Sussman conjures a behind-the-scenes tour for her viewers. Her team built the set for the video in a Brooklyn garage and shot it over a period of four days. She cast actors for the roles of the painting’s subjects, hired a choreographer to design their movements, and employed a costume designer to re-create their 17th-century clothing. The production values rival a studio motion picture, but the result is something quite different.

Sussman’s work was a standout at the 2004 Whitney Biennial. The 12-minute loop was shot in high definition digital video using a Steadicam. The camera moves slowly but agilely through the scene, offering a butterfly’s view—sometimes homing in on faces and sometimes on minute details like the fabric of a sleeve.

The dwarf Maria, played by a man, leans forward to tend the glow of an audibly crackling fire. Figures move and whisper to each other, their words just short of intelligible. The audio is haunting; the rustling of skirts is cut with the sound of a human heartbeat. The surround sound of the gallery and the lushness of the high definition video envelop and absorb the viewer.

Slowly the characters mingle and move about the studio, finally taking their places at the dramatic climax, when they coalesce into a freeze-frame that matches Velázquez’s painting: the infanta looks up to see her parents, Velázquez looks out from his canvas, the boy scratches the dog, the quartermaster pauses on the stairs, the king and queen are visible in the mirror.

For a moment, everything is just like the painting, then inevitably, the figures move on and the camera continues to follow as the players disperse. But through clever camerawork and editing, the scene shifts back to Maria bending over the fire, and it all starts again as the video loops, endlessly trapping the figures in the brief minutes surrounding the painting’s scene.

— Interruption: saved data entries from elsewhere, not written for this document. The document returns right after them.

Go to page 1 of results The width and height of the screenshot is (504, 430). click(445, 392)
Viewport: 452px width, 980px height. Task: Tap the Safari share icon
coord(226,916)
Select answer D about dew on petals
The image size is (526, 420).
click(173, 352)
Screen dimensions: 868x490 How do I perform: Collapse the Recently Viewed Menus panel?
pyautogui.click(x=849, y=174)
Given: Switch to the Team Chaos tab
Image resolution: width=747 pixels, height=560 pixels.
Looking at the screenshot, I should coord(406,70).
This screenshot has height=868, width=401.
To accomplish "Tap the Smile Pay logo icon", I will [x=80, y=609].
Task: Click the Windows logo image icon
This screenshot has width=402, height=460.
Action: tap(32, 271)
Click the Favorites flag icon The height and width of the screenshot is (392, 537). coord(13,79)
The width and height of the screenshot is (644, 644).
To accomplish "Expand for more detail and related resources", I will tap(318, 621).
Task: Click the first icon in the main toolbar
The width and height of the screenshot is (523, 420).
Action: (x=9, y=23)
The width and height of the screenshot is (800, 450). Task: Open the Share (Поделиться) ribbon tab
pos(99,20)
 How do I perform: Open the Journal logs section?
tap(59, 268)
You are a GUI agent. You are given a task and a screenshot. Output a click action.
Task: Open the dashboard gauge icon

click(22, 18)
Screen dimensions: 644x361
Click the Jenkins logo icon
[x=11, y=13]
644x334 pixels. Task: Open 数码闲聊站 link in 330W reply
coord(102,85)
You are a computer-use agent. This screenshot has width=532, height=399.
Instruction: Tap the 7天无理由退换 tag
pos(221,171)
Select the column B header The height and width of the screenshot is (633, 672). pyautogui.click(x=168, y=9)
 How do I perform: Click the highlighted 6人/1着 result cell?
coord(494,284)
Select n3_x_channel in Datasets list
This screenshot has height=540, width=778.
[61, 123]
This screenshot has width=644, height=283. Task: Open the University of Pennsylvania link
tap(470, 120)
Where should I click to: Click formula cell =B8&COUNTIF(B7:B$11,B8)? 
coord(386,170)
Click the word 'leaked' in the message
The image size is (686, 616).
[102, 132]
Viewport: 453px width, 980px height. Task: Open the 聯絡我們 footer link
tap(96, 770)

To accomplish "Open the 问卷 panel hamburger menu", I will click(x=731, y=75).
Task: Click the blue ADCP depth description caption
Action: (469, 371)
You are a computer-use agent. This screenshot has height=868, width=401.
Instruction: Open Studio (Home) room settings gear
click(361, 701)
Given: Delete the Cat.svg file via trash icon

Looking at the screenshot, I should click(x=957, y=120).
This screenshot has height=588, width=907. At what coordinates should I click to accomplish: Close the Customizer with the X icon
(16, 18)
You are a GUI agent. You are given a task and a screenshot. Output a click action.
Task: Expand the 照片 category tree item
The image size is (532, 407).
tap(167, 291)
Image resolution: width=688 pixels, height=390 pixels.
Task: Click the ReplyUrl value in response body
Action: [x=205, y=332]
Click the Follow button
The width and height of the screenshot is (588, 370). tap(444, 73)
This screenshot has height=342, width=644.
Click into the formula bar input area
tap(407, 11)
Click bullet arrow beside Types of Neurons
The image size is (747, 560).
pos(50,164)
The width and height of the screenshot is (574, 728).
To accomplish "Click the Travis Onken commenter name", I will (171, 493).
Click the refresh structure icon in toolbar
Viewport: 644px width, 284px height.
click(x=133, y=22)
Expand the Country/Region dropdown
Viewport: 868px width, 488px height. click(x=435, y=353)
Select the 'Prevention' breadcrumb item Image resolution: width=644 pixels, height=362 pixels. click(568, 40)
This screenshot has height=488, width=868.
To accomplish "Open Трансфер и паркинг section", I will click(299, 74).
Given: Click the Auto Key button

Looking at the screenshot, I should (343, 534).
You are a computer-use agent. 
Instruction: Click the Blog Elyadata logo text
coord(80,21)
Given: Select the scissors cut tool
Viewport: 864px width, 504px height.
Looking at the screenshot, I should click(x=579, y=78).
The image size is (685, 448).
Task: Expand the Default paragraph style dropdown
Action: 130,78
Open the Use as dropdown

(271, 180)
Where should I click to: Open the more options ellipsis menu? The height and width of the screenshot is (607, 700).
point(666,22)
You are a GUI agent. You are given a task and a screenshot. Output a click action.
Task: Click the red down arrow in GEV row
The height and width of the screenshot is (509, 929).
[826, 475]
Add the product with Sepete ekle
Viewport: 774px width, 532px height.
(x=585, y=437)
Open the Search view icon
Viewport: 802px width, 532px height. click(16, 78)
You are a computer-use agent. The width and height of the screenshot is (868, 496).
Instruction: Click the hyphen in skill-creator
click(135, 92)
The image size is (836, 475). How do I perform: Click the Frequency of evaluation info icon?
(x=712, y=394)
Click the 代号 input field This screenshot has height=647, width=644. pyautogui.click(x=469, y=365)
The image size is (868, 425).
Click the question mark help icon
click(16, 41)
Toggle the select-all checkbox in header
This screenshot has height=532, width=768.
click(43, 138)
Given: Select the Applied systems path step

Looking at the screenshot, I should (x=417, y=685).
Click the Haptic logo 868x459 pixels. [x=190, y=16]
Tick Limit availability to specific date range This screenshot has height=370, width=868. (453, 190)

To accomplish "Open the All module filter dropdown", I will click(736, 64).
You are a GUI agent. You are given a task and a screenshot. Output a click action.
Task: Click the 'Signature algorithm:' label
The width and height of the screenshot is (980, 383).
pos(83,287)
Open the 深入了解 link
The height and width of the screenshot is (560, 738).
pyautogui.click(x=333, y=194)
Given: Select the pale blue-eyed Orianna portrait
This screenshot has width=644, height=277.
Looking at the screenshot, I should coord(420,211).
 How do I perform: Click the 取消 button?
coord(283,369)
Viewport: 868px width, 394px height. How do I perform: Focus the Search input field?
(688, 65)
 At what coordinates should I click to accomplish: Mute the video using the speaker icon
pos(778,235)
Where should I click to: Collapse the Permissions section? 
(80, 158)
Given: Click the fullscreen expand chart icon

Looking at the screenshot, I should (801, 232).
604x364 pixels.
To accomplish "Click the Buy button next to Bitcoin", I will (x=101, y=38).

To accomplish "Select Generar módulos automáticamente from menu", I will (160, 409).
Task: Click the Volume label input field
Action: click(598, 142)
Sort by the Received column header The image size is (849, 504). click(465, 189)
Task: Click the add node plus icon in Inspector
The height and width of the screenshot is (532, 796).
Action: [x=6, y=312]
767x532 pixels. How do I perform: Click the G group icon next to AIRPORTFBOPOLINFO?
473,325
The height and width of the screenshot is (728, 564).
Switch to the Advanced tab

89 Seconds is riveting—not because of the specific events portrayed but because of the mystery and rich sense of place Sussman evokes. We sense undercurrents of emotion that run through the palace and between these characters—but we only sense it. Nothing is spelled out; everything is ambiguous, providing rich fodder for the viewer’s imagination. Velázquez would, no-doubt, appreciate it.

—Kelly Klaasmeyer


89 Seconds is riveting—not because of the specific events portrayed but because of the mystery and rich sense of place Sussman evokes.